Вытащив еще одну волшебную салфетку, он выписал спондуликс самого крупного до сих пор достоинства: пятьсот сандвичей.
— Спасибо, молекулка, — сказал Эрлкониг, убирая чек в карман рубашки. Они с Нетсуки повернулись уходить.
— Эй, а где вечеринка?
— Ах да, мы собираемся в парке Стивенсоновского. Через неделю. До скорого.
И на том они ушли, оставив Хонимена недоуменно качать головой по поводу храбрости их затеи. Стивенсоновский технологический институт стоял на эффектной скале над рекой, оттуда открывался роскошный вид на ночной Манхэттен. Та еще будет гулянка.
И когда прибыл разносчик из пекарни, Хонимен уже без задних мыслей уговорил его взять в качестве платы спондуликс.
4
Над Синатрой
Игрушечная летающая тарелка пролетела так низко над головой Хонимена, что едва не сбила с него бейсболку. Из сгустившихся теней под большим вязом слева раздался голос Кожи:
— Прости, Рори!
Справа эхом добавила Клепки:
— Да, прости Хонимен.
— Все в порядке, девочки, — ответил Хонимен и тут же пригнулся и короткими перебежками бросился прочь, чтобы улизнуть от неизбежного залпа галькой и словесных поношений, которые действительно вскоре последовали.
— Скотина!
— Не смей нас так называть!
Укрывшись в дверном проеме, Хонимен выпрямился и задумчиво запустил пальцы в ржавую бороду. Ну и зачем он разозлил Кожу-с-Клепками? Обычно он изо всех сил старался быть с ними подобрее, поскольку не питал решительно никаких предубеждений против любой сексуальной ориентации. А вот теперь намеренно — ну, почти намеренно — начал вечер с того, что кого-то оскорбил. Наверное, рассудил он, причиной тому его собственное расстройство — оно ведь причина злобы у большинства людей.

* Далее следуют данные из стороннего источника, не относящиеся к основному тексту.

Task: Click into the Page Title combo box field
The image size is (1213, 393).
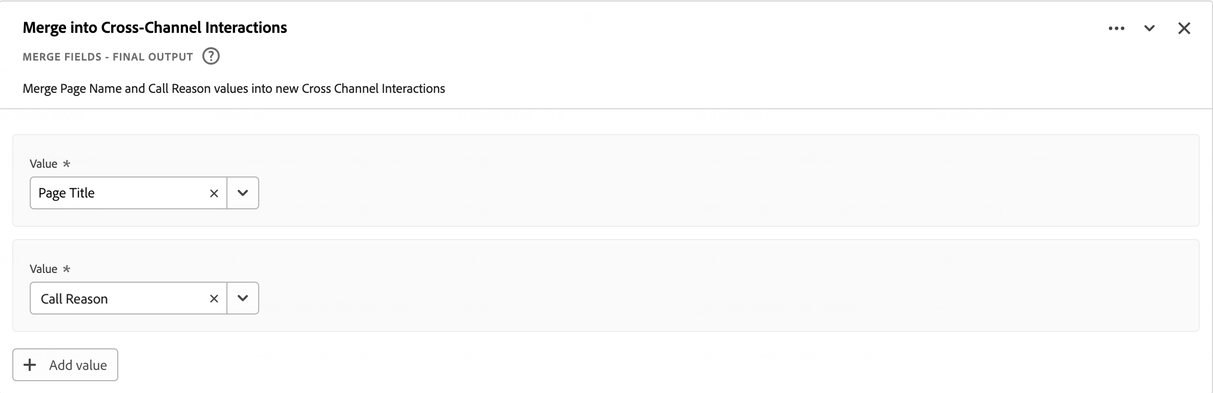Action: point(118,193)
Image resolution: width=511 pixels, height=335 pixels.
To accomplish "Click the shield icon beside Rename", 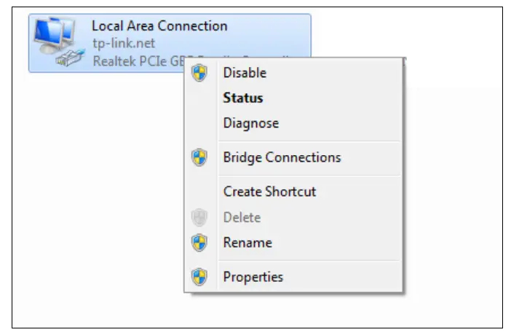I will coord(199,243).
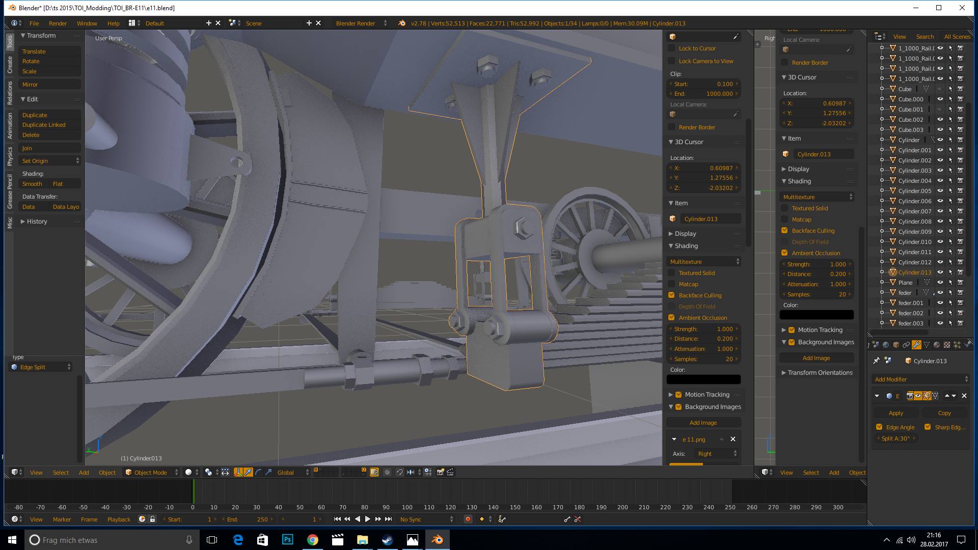Screen dimensions: 978x550
Task: Open the Render menu
Action: [x=58, y=23]
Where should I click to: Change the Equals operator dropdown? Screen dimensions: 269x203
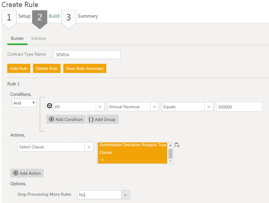pos(188,107)
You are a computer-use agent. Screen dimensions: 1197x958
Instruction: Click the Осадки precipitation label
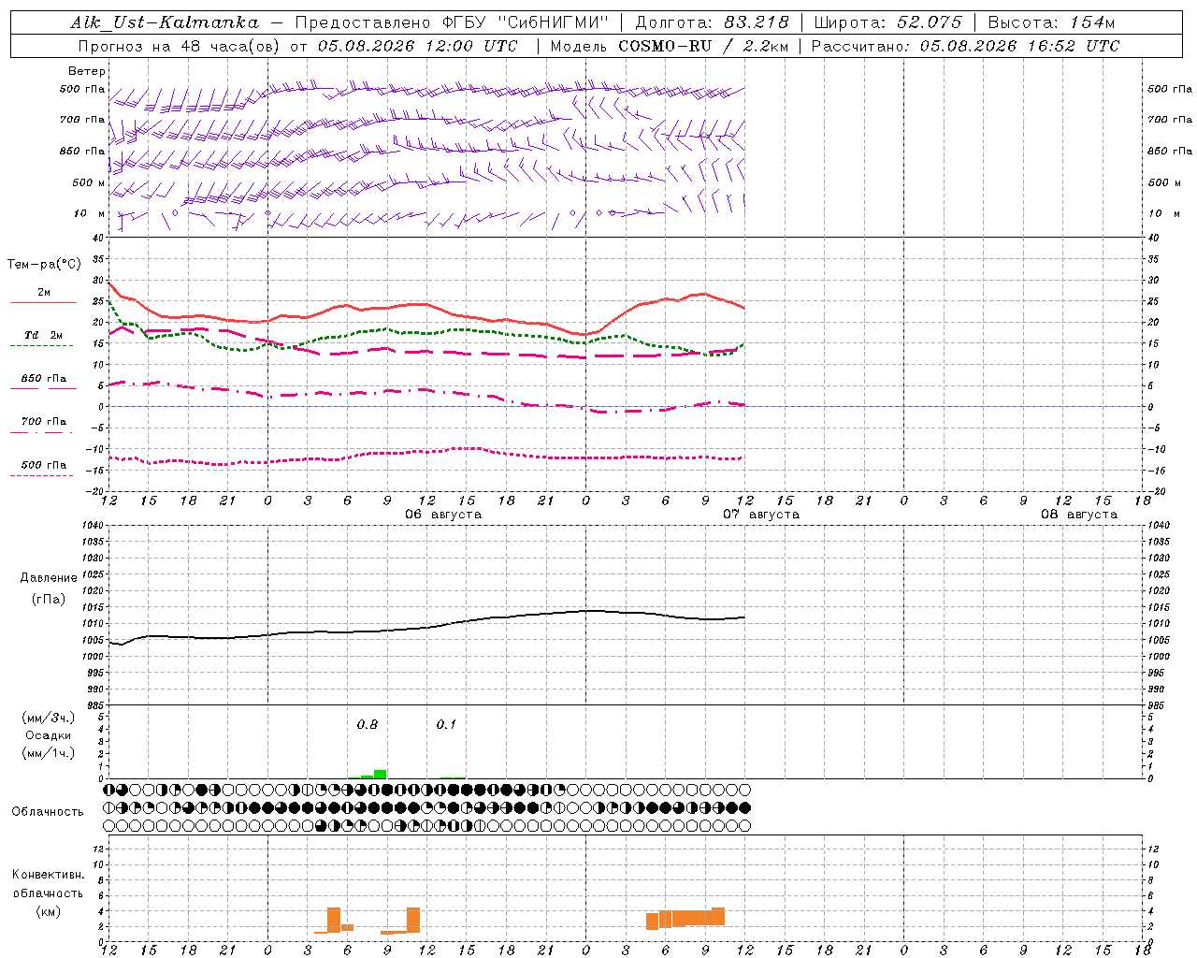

За последнюю неделю Хонимен творил и тратил спондуликсы с невоздержанностью, граничащей с опьянением. Наплевательское отношение Эрлконига заразило его (и Хонимен позволил себя заразить), и он слепо нырнул в омут затянутого ряской прудика монетарной безответственности. В результате все его долги были погашены. Местные поставщики поначалу сомневались и осторожничали, но под конец согласились принять его новый метод платежа — за неимением лучшего. Сэкономив на сем валюту США, Хонимен расплатился с такими организациями, как электрическая компания, которая ни за что (в этом он был уверен) спондуликсы не признала бы.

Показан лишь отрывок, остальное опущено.